▶ [Excerpted text]:
--- START ---

Question
Giant Inc. acquires 10% of Small Corporation on January 1, 2010, for $90,000 when the book value of Small was $800,000. On that date, Small
Giant Inc. acquires 10% of Small Corporation on January 1, 2010, for $90,000 when the book value of Small was $800,000. On that date, Small Corporation had a patent that was undervalued in its books by $100,000 with a useful life of 10 years.
During 2010 Small reported net income of $125,000 and declared and paid dividends of $30,000. The company classifies the investment as available for sale securities. During 2011, Small earned net income of $100,000 and declared and paid dividends of $20,000.

--- END ---

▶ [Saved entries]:

--- START ---

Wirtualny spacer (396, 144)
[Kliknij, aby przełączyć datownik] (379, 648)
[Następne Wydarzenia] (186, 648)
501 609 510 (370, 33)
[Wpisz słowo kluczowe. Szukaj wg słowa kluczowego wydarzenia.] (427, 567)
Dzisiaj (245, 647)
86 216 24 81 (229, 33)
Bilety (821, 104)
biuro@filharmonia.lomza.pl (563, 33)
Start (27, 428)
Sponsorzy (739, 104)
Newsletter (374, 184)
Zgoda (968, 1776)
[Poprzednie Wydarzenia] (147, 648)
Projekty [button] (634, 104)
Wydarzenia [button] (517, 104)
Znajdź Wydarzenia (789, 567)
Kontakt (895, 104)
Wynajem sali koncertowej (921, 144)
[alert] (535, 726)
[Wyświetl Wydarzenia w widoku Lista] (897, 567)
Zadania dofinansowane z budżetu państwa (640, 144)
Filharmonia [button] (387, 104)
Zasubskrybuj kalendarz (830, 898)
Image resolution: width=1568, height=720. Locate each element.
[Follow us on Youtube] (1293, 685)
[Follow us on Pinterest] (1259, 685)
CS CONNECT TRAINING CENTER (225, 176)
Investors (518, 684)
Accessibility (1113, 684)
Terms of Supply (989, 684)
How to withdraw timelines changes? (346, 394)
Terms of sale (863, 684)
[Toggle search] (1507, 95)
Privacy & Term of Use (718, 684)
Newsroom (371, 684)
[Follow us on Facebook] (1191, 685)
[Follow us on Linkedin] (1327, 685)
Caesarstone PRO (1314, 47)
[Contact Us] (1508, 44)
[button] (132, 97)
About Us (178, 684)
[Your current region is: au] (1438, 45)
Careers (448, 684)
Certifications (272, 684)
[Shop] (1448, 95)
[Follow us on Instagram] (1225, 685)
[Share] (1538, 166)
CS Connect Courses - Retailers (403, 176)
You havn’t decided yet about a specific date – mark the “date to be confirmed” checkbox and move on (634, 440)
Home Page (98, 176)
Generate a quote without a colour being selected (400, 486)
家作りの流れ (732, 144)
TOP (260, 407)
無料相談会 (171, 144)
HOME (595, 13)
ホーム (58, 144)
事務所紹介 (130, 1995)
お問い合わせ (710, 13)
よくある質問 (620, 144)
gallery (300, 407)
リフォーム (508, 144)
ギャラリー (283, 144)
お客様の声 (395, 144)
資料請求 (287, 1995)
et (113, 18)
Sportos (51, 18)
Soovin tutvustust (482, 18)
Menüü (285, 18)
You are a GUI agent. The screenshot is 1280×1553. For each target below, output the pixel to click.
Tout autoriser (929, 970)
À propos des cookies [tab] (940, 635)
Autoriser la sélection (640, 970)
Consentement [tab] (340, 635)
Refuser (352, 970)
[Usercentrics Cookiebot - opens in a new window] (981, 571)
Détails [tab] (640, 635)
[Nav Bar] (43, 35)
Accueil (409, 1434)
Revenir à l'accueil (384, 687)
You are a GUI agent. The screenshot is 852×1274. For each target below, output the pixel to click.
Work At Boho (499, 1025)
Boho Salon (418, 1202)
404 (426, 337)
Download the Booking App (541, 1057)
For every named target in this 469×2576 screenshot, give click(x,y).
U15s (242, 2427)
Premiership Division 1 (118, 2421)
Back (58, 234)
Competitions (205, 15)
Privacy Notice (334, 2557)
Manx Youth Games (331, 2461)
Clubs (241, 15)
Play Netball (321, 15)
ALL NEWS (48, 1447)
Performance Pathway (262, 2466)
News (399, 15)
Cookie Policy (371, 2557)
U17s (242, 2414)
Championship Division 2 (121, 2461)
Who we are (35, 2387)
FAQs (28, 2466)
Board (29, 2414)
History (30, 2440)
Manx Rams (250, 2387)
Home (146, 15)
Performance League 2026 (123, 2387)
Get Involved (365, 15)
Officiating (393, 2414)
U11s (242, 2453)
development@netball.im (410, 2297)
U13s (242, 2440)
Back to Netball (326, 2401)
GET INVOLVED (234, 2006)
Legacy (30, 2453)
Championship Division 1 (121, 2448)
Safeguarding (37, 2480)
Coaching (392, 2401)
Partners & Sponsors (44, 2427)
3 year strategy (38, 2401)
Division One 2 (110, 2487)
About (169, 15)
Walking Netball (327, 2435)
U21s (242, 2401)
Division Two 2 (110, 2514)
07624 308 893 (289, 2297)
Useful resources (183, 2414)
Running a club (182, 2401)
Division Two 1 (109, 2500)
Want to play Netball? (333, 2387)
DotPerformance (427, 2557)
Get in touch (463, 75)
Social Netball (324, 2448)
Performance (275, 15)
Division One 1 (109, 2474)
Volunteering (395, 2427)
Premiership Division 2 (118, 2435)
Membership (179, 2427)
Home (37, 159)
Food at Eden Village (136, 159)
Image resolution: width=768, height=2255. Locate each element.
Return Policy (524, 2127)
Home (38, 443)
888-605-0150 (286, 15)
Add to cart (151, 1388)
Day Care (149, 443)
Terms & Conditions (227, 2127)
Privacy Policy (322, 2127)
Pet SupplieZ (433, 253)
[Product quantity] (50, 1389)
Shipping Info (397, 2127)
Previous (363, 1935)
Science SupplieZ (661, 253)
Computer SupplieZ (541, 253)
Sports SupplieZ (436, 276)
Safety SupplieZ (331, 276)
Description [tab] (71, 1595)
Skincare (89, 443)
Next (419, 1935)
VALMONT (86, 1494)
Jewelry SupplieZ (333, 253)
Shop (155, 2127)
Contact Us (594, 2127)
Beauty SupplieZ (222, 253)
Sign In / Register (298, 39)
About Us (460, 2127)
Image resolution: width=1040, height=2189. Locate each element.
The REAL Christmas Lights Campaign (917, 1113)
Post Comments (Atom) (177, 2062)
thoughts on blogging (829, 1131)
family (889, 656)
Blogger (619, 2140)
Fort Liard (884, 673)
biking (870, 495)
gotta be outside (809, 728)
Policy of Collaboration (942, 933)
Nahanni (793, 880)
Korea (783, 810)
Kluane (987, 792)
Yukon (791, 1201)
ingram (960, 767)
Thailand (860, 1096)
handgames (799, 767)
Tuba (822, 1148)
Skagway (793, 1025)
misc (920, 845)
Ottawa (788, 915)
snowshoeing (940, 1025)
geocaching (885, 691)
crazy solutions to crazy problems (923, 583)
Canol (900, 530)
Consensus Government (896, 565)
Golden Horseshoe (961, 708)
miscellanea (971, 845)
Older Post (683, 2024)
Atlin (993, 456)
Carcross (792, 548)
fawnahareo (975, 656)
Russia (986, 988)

--- END ---

▶ [Task 1]: In the accounting problem about Giant Inc. and Small Corporation, how much net income did Small report during 2010?
▶ [Task 2]: Continue the accounting problem about Giant Inc.'s stake in Small Corporation, picking up after its last sentence.

▶ [Answer space 1]: $125,000

▶ [Answer space 2]:
On January 1, 2012, Giant purchased an additional 20% of Small for $325,000, giving Giant the ability to significantly influence the operating policies of Small. On that date, a patent with a useful life of 8 years was undervalued by $110,000. During 2012, Small, reported net income of $150,000 and declared and paid dividends of $30,000.
Required:
- create schedule showing the allocation of the consideration transferred in relation to the acquisition made on January 1, 2012.
- Prepare the necessary journal entry(ies) for the year 2012?
- Calculate the balance of the Investment in Small account that would be reported in
- Giant's Balance Sheet at December 31, 2012.